European Breast Cancer Conference, Vienna, March 2012
New technology for identifying and removing micro metastases in breast cancer patients
Professor Michael Douek – Guy’s and St Thomas Hospitals, London, UK
Michael Douek, King’s College London, surgeon with a special interest in sentinel nodes and things in the axilla, tell us all about the session today and your own research.
So a sentinel node biopsy is very much topical subject matter at the moment, following the interest in the Z11 trial data in America and also the data that has come out from Milan that tells us that micro-metastases, perhaps we don’t need to do an axillary node clearance.
You have to stop and define a micro-metastasis now then, don’t you? What does that mean?
A micro-metastasis really is a lesion, a metastatic deposit to a node in the axilla of up to 2mm, in fact just under 2mm in size.
And that’s a micro-metastasis and that does not seem to carry the same adverse prognosis as was thought.
That’s right. The randomised controlled trial presented at San Antonio suggests that there is no difference in survival between an axillary node clearance and not doing one over just under a five year period.
So that puts the extra onus on the pathologist?
That’s right, the extra onus is on the pathologist to distinguish accurately between what is a macro and a micro metastasis.
And that puts an onus on the surgeon to find the sentinel node in the first place, and that’s another area of your special interest.
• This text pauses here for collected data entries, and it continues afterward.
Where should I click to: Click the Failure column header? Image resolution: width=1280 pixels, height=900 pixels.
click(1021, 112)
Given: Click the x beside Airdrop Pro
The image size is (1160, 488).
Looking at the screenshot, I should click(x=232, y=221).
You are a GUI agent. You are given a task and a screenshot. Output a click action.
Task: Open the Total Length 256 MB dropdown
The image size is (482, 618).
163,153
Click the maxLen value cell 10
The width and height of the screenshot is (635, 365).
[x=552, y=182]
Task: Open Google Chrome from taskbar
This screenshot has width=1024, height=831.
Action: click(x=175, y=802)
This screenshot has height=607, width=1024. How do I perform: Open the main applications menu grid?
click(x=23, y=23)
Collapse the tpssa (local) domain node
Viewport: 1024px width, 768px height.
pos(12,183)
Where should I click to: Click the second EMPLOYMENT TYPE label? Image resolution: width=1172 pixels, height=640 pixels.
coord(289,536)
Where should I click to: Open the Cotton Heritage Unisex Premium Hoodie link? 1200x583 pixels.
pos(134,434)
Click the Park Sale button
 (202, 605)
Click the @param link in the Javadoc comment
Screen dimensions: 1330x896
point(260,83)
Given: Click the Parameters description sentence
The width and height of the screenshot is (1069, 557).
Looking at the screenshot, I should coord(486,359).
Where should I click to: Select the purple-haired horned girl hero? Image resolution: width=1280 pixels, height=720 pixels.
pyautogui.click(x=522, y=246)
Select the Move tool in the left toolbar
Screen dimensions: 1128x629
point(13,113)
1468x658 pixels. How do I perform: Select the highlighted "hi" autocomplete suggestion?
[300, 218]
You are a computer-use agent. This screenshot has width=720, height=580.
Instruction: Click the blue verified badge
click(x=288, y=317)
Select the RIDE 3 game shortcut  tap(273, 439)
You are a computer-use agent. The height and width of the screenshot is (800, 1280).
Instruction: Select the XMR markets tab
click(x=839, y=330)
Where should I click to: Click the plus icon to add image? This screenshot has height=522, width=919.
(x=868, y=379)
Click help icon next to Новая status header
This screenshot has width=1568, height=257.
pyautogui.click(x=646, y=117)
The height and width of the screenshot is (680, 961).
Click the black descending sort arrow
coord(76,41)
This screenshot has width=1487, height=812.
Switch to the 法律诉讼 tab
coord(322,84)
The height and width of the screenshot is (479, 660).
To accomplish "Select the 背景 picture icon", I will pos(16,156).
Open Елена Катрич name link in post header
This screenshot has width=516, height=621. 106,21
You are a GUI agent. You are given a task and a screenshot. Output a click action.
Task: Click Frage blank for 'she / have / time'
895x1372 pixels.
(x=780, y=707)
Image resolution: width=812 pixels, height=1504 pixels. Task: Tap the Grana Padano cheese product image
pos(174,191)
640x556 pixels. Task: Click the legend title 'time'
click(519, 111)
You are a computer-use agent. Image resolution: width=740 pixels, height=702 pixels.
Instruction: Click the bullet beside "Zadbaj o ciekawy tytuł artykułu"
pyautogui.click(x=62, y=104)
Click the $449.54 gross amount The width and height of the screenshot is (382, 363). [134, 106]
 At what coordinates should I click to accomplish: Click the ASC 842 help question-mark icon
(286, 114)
That’s right. So my special interest is in a new technique for sentinel node biopsy, it’s a hand-held magnetometer called the SentiMag and I use the injection of iron nanoparticles into the breast, a magnetic dye essentially, into the breast, and this then travels to the nodes in the axilla and the hand-held magnetometer allows the surgeon to identify the nodes and remove them.
Let me interrupt you, what’s a magnetometer?
A magnetometer is a hand-held device that creates a small magnetic field within the probe and then there’s a central detector that detects changes in that magnetic field. So when the probe is in proximity to a ferromagnetic source, in the shape of an injection of iron oxide, there are changes that are detected by the probe.
OK, so it will pick up the sentinel node, or more than one?
Yes, the probe will pick up the sentinel node; in a previous study at Guy’s Hospital we’ve been able to show that this does work and the probe has now been CE marked. We’ve had a slight set-back in that the iron oxide we were using was an MRI contrast agent, Endorem, that’s been removed from the market. So Endomagnetics Ltd, the company I’m working with, has developed its own magnetic dye that is the first iron-based magnetic dye that is a CE marked injectable device as opposed to being a drug as such.
So it’s doubly difficult because you’ve got to have a registered injectable and you’ve got to have a device?
So the benefits of this would be, given that the conventional detection methods are getting over 95% of the sentinel nodes, what’s going to be the advantage of using the iron approach?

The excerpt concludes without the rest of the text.